PERINTAH TUGAS A = Ringkaslah paragraf artikel di bawah yang diawali dengan "Selain komitmen dalam pembiayaan iklim" menjadi satu kalimat yang lebih singkat. Fakta utamanya harus tetap dipertahankan.

---

ADB Bakal Menggandakan Dana Iklim pada 2020
JAKARTA, SATUHARAPAN.COM - Bank Pembangunan Asia (ADB), akan menggandakan dana iklim tahunan dari saat ini sekitar 3 miliar dolar Amerika Serikat (AS) (Rp 42,1 triliun), diharapkan dapat mencapai sekitar 6 miliar dolar AS pada 2020.
"Dari jumlah itu, 4 miliar dolar AS (Rp56,2 triliun), akan diarahkan untuk mitigasi perubahan iklim dan 2 miliar untuk adaptasi," kata Presiden ADB Takehiko Nakao dalam keterangan tertulis yang diterima di Jakarta, Senin (14/2).
Selain komitmen dalam pembiayaan iklim, ADB bersama-sama dengan lembaga keuangan internasional lainnya juga berkomitmen bekerja secara kolektif, untuk mengharmonisasikan metodologi perhitungan guna melacak pembiayaan iklim dan emisi gas rumah kaca.
Presiden ADB juga, menyambut baik kesepakatan yang telah ditandatangani di Paris, Prancis karena komitmen dari 180 negara lebih itu adalah penerjemahan yang jelas dari upaya global yang dibutuhkan untuk mengontrol emisi gas rumah kaca.
Selain itu, katanya, perjanjian tersebut juga dinilai dapat membantu baik umat manusia maupun planet bumi ini untuk mengadaptasi terhadap perubahan iklim.
"Perjanjian yang membatasi pemanasan di bawah dua derajat celcius, dan mengejar upaya untuk mencapai 1,5 derajat khususnya relevan di Asia-Pasifik, yang merupakan tempat tinggal 4 miliar warga, yang juga merupakan kawasan yang paling rentan di dunia dalam menghadapi perubahan iklim," katanya.

---

PERINTAH TUGAS B = Pada baris-baris entri data, mulai dari baris yang memuat "Where should I" hingga baris yang memuat "Image resolution: width=1568", ubahlah setiap "screenshot" menjadi "screen capture". Tuliskan kembali hanya baris-baris tersebut tanpa perubahan lain.

(Entri data)

---

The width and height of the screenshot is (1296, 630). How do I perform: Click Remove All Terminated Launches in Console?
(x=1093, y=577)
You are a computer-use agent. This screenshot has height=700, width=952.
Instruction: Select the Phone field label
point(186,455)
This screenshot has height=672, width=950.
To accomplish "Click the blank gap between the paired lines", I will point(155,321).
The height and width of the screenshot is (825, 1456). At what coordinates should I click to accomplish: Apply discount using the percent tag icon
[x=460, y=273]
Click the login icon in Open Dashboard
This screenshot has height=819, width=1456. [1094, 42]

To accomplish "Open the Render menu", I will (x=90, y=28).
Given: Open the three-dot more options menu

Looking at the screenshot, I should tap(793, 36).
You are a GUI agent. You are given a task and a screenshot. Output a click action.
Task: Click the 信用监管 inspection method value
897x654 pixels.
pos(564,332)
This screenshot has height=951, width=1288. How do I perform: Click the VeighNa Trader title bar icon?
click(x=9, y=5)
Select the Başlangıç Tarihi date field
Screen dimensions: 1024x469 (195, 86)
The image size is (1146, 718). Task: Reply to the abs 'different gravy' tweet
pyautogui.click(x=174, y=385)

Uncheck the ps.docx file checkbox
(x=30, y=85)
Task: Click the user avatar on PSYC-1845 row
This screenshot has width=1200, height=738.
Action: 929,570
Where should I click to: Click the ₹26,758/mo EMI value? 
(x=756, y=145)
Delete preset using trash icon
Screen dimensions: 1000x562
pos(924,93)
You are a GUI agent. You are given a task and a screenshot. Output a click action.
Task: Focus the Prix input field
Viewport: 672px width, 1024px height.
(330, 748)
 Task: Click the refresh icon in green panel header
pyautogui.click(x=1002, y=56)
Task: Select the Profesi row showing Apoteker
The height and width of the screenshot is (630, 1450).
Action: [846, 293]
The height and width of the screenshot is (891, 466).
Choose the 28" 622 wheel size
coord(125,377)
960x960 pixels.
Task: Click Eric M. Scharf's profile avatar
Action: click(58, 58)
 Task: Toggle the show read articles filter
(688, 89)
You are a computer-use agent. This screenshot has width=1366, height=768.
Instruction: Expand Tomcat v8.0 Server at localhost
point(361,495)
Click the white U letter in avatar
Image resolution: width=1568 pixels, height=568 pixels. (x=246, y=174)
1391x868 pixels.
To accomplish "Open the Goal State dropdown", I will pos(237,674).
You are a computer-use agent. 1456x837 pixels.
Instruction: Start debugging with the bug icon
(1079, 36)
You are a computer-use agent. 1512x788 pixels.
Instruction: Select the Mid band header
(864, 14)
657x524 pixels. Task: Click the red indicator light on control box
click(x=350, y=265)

---

JAWABAN TUGAS A = Di samping berkomitmen membiayai iklim, ADB bersama lembaga keuangan internasional lainnya juga berkomitmen bekerja secara kolektif menyelaraskan metodologi perhitungan untuk melacak pembiayaan iklim dan emisi gas rumah kaca.

JAWABAN TUGAS B =
Where should I click to: Click the ₹26,758/mo EMI value? 
(x=756, y=145)
Delete preset using trash icon
Screen dimensions: 1000x562
pos(924,93)
You are a GUI agent. You are given a task and a screen capture. Output a click action.
Task: Focus the Prix input field
Viewport: 672px width, 1024px height.
(330, 748)
 Task: Click the refresh icon in green panel header
pyautogui.click(x=1002, y=56)
Task: Select the Profesi row showing Apoteker
The height and width of the screen capture is (630, 1450).
Action: [846, 293]
The height and width of the screen capture is (891, 466).
Choose the 28" 622 wheel size
coord(125,377)
960x960 pixels.
Task: Click Eric M. Scharf's profile avatar
Action: click(58, 58)
 Task: Toggle the show read articles filter
(688, 89)
You are a computer-use agent. This screen capture has width=1366, height=768.
Instruction: Expand Tomcat v8.0 Server at localhost
point(361,495)
Click the white U letter in avatar
Image resolution: width=1568 pixels, height=568 pixels. (x=246, y=174)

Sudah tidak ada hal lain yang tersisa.